Scacco Matto - Hellas Verona-Roma 1-1
L’ormai solita Roma ottiene l’ormai solito pareggio e stavolta è l’Hellas Verona a fermare i giallorossi sull’empate.
Con entrambe le squadre in un momento non positivo, ci si chiedeva quale delle due avrebbe rischiato qualcosa e quale invece avrebbe optato per una strategia più conservativa. Il Verona sceglie la seconda opzione e si schiera con un 4-5-1, con le linee molto strette e anche Toni dietro la linea del pallone. Il numero 9 è il catalizzatore delle eventuali ripartenze: tutti i palloni passano da lui, abile a smistare o guadagnare calci di punizione. Questo fa gioco della Roma, che soffriva un possesso palla sterile e lontano dalla porta avversaria e che invece si ritrova con estrema facilità a giocare la sfera nella metà campo opposta con fiducia e anche intensità, grazie alla contemporanea presenza di tutti i suoi uomini di qualità (con Keita che a volte si sposta anche a destra per fare le veci di Maicon nella funzione di regista laterale), con recuperi anche immediati sull’uscita dei suoi avversari. I problemi arrivano negli ultimissimi metri di campo, dove si riesce a giocare poco e dove l’area si riempie solo a intermittenza: nonostante le indicazioni di Garcia, Ljajic e Gervinho giocano molto vicini sullo stesso lato, facendo leva sull’atletismo di Florenzi dall’altro, e Totti viene spesso fuori per addensare il palleggio. La soluzione al guaio è il tiro da fuori: prima Nainggolan impegna Benussi, poi il Capitano lo batte portando i suoi avanti. Da quel momento in poi il Verona inizia a pressare e riemergono i problemi della Roma che fatica tantissimo a uscire dall’aggressione della squadra di Mandorlini, che non crea molto ma passa su corner. Per difendere sui tiri dalla bandierina, la Roma lascia tutti e tre gli attaccanti fuori dall’area per svuotarla e minacciare il contropiede; i problemi fisici di Florenzi sono però un handicap ulteriore che i gialloblu sfruttano, con Jankovic che salta proprio sul numero 24 e, con un po’ di fortuna, insacca. Sull’1-1, Mandorlini richiama i suoi a riabbassarsi e creare nuovamente densità.
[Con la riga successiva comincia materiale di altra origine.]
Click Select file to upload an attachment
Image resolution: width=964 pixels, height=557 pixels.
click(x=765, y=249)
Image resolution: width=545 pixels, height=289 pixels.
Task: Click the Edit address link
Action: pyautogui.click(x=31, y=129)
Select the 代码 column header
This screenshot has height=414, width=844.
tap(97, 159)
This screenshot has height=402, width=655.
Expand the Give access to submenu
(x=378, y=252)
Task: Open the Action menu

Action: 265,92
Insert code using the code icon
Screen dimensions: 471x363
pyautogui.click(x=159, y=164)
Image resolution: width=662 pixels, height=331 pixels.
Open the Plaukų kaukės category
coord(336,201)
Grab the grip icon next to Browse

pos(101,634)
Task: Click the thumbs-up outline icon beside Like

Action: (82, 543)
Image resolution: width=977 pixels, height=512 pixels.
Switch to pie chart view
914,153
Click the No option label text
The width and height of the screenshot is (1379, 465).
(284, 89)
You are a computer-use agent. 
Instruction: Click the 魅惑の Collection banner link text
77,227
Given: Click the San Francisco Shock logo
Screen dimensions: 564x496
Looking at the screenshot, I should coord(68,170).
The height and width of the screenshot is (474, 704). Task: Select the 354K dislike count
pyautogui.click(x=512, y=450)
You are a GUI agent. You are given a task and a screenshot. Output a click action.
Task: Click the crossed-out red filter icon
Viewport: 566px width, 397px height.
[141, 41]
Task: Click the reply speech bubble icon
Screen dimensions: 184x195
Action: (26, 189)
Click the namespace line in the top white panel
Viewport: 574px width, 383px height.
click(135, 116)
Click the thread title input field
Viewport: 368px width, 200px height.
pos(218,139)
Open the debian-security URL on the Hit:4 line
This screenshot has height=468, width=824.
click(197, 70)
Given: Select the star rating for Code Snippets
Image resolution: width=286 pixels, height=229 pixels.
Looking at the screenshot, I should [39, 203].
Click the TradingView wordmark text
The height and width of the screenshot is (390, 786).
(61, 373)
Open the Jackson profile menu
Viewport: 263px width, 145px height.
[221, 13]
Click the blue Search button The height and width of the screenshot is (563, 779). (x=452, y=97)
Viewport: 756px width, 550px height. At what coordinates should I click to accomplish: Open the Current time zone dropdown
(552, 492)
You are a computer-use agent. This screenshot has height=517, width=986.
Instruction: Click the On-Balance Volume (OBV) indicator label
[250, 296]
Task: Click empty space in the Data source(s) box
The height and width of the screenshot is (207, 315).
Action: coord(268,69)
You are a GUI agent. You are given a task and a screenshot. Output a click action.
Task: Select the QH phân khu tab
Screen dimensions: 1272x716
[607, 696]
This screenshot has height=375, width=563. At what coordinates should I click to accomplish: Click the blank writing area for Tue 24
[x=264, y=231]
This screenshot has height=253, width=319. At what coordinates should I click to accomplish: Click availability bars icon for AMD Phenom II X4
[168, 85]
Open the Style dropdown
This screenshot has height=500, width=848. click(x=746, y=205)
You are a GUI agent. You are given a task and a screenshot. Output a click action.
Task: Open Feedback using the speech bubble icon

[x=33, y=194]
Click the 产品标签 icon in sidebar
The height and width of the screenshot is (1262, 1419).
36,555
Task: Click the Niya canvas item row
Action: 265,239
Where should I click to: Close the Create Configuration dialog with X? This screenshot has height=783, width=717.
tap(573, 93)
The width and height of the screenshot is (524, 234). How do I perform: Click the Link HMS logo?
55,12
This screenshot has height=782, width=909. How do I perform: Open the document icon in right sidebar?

Densità che viene riproposta anche nella ripresa, abbinata a un po’ più di coraggio nel cercare ripartenze più continue. La Roma, come ormai di consueto, cala fisicamente, non c’è intensità né nei recuperi palla né nella difesa corpo a corpo in area o a ridosso della stessa; di conseguenza ci si abbassa, Garcia prova ad alzare i due intermedi per spingere tutta la squadra a farlo, ma ottiene solamente l’apertura di una voragine sulla trequarti difensiva che si fa via via sempre più ampia col passare dei minuti e il ridursi delle energie, che Mandorlini restituisce al suo centrocampo inserendo Greco e Obbadi. L’ingresso di Doumbia si rivela inutile, soprattutto perché all’ivoriano viene ancora una volta chiesto lavoro di costruzione che non sembra proprio essere nelle sue corde, quello di Verde aumenta gli uomini di profondità; i passaggi però partono sempre con più ritardo e i movimenti senza palla si azzerano, per cui la sua presenza ha l’unica conseguenza di ingolfare ulteriormente la manovra offensiva. L’ultimo cambio dell’Hellas, con l’ingresso di Christodoulopoulos, è addirittura volto a vincere la partita, ma per fortuna di Garcia questo non riesce agli scaligeri.